Please print the entries exactly, omitting each image.

── Material for the task ──

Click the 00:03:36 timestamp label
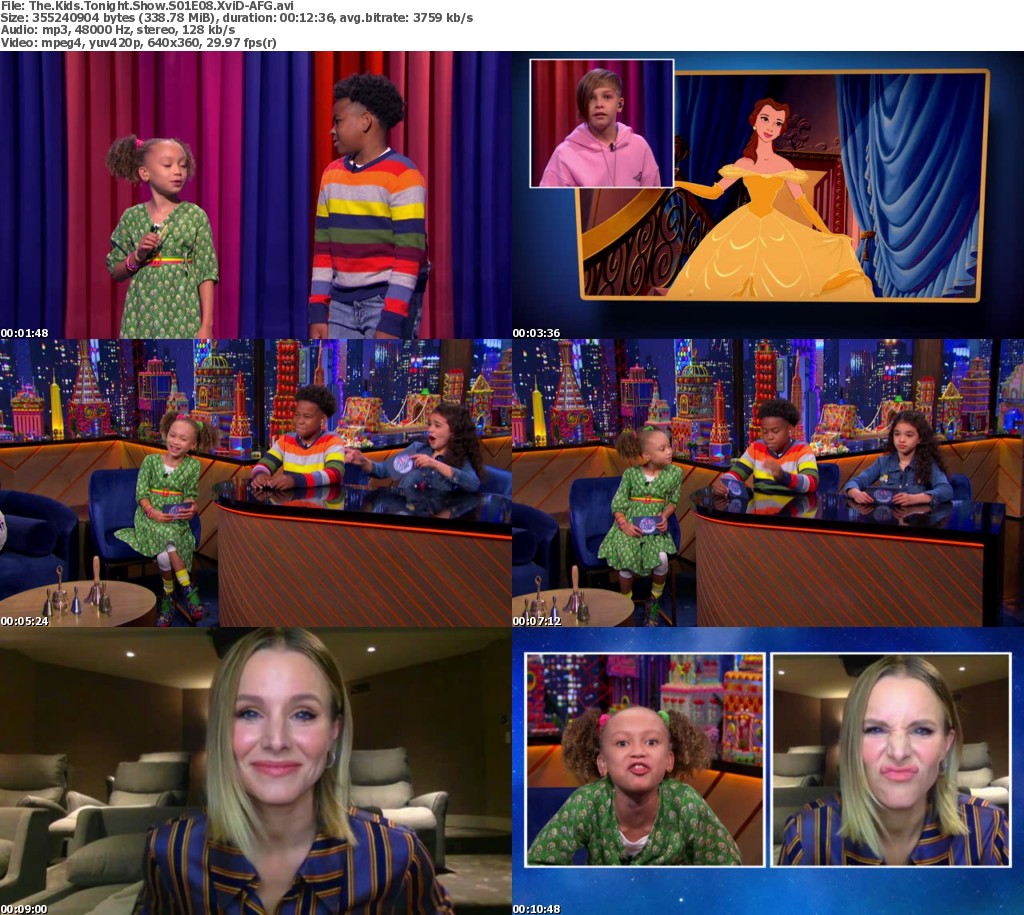tap(537, 332)
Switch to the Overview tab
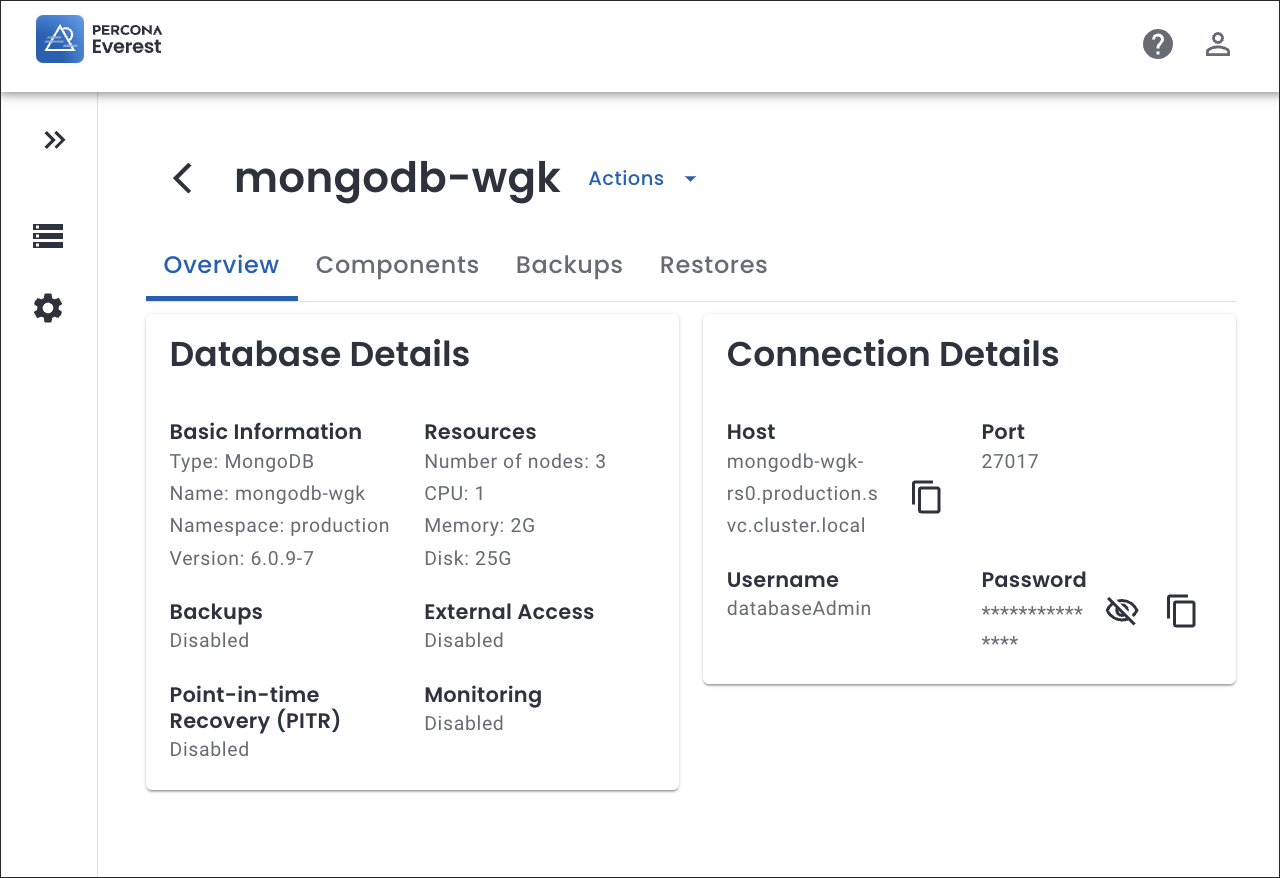 point(221,265)
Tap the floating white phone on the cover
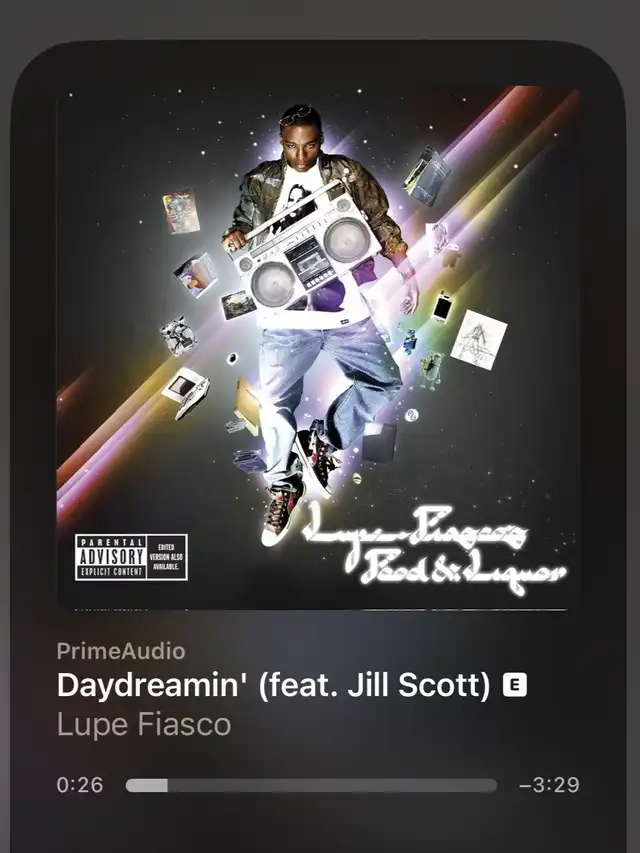The height and width of the screenshot is (853, 640). click(x=442, y=306)
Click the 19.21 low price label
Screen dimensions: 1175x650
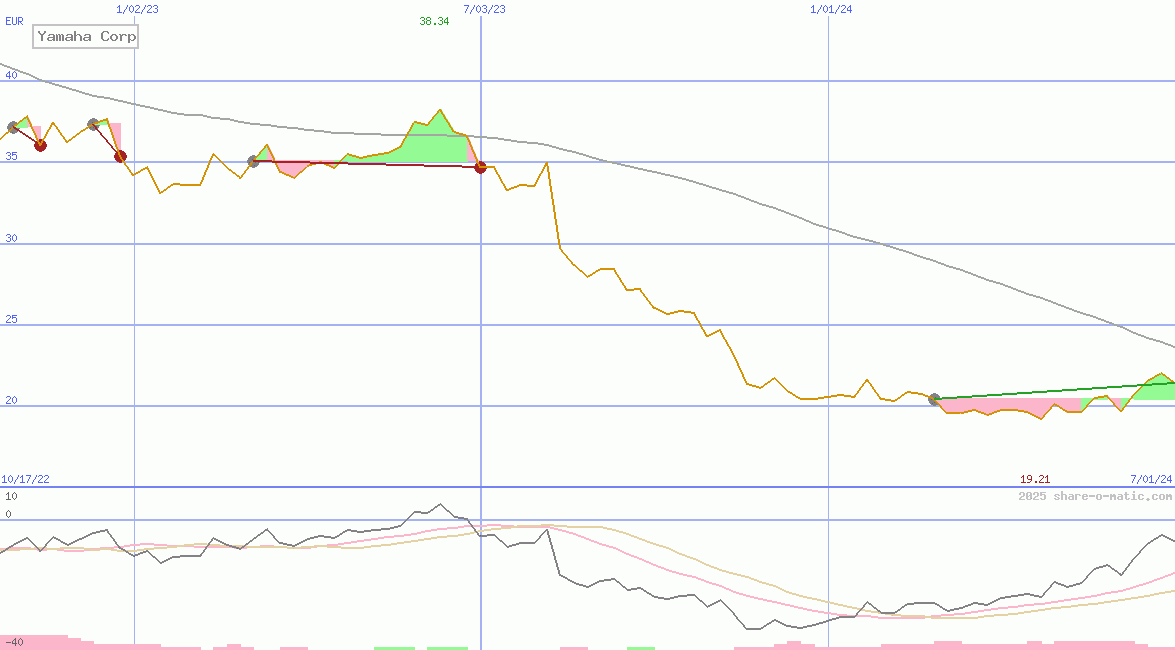click(1034, 480)
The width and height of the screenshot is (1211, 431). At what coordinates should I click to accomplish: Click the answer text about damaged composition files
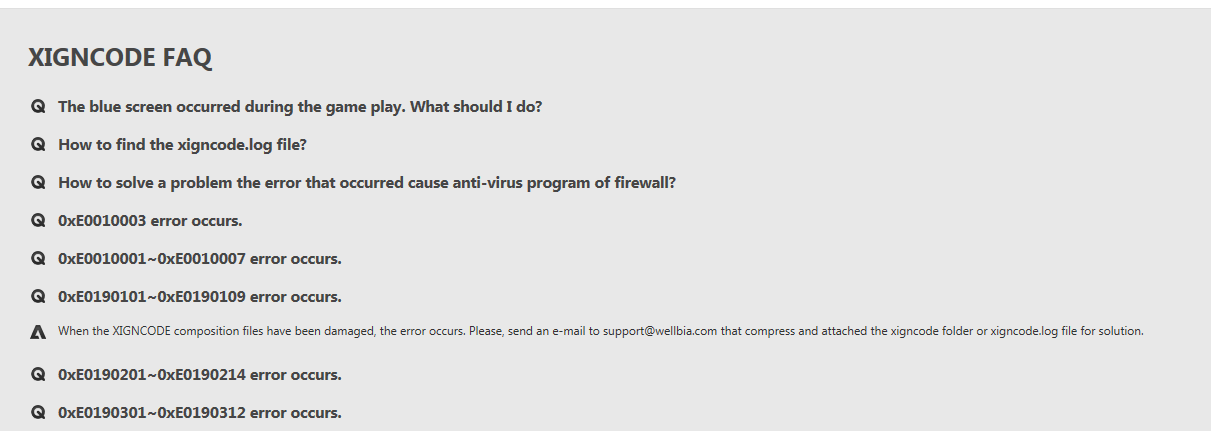coord(300,331)
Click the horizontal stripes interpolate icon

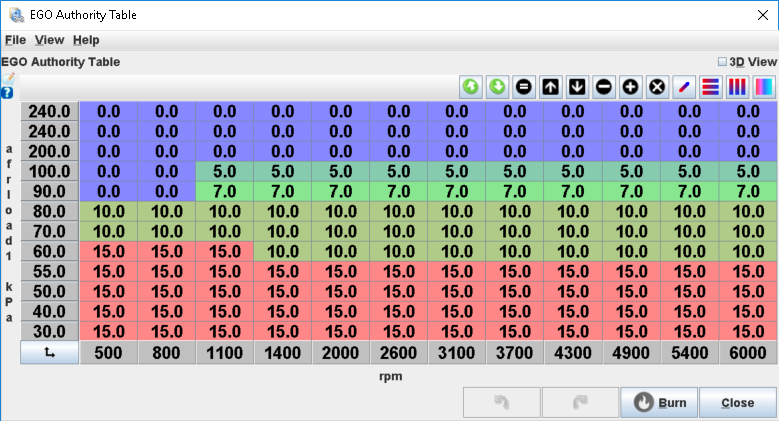point(710,87)
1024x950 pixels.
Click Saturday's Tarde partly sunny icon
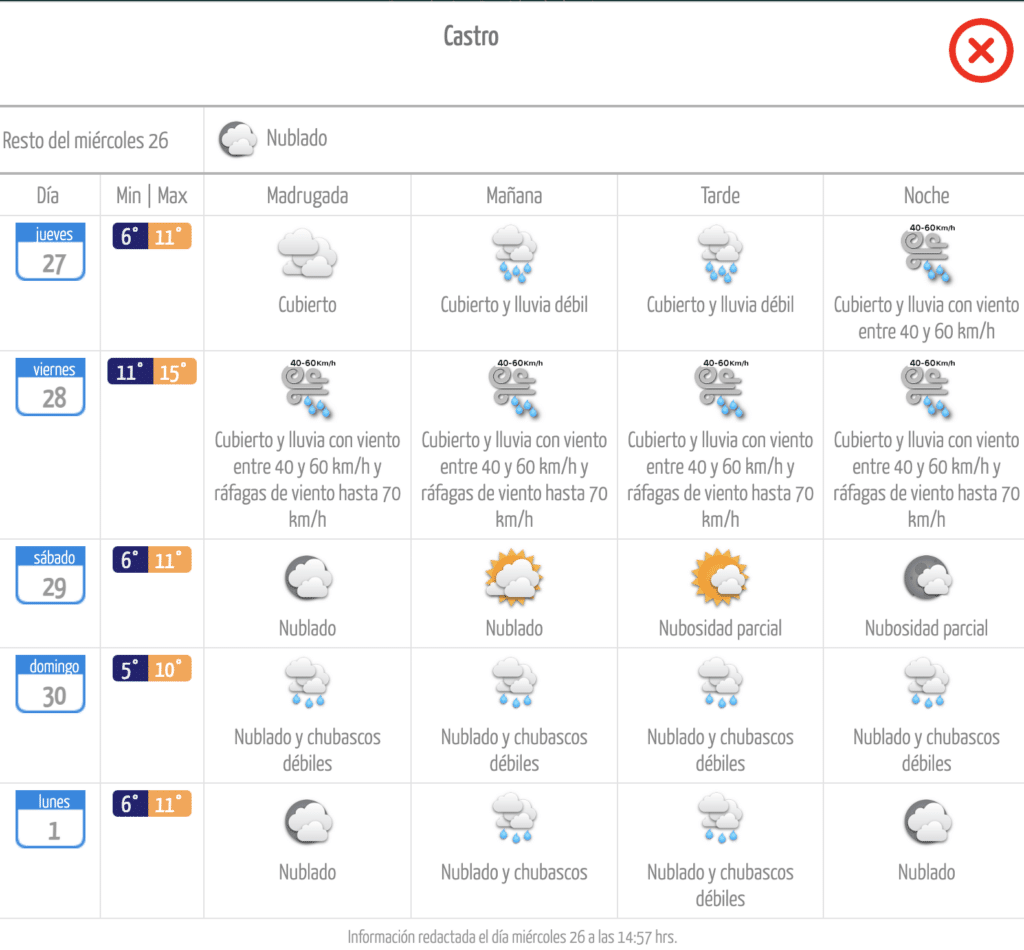click(x=720, y=578)

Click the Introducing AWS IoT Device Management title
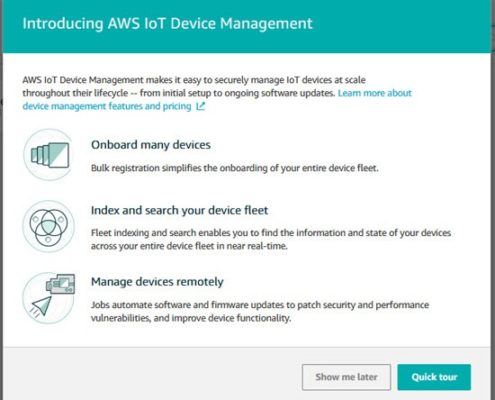[x=167, y=24]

───

▶ _Exercise result_
Click the 00:03:36 timestamp label
tap(537, 332)
Switch to the Overview tab
 point(221,265)
Tap the floating white phone on the cover
The height and width of the screenshot is (853, 640). click(x=442, y=306)
Click the 19.21 low price label
Screen dimensions: 1175x650
click(1034, 480)
The width and height of the screenshot is (1211, 431). At what coordinates should I click to accomplish: Click the answer text about damaged composition files
coord(300,331)
Click the horizontal stripes interpolate icon

point(710,87)
1024x950 pixels.
Click Saturday's Tarde partly sunny icon
click(x=720, y=578)

Click the Introducing AWS IoT Device Management title
[x=167, y=24]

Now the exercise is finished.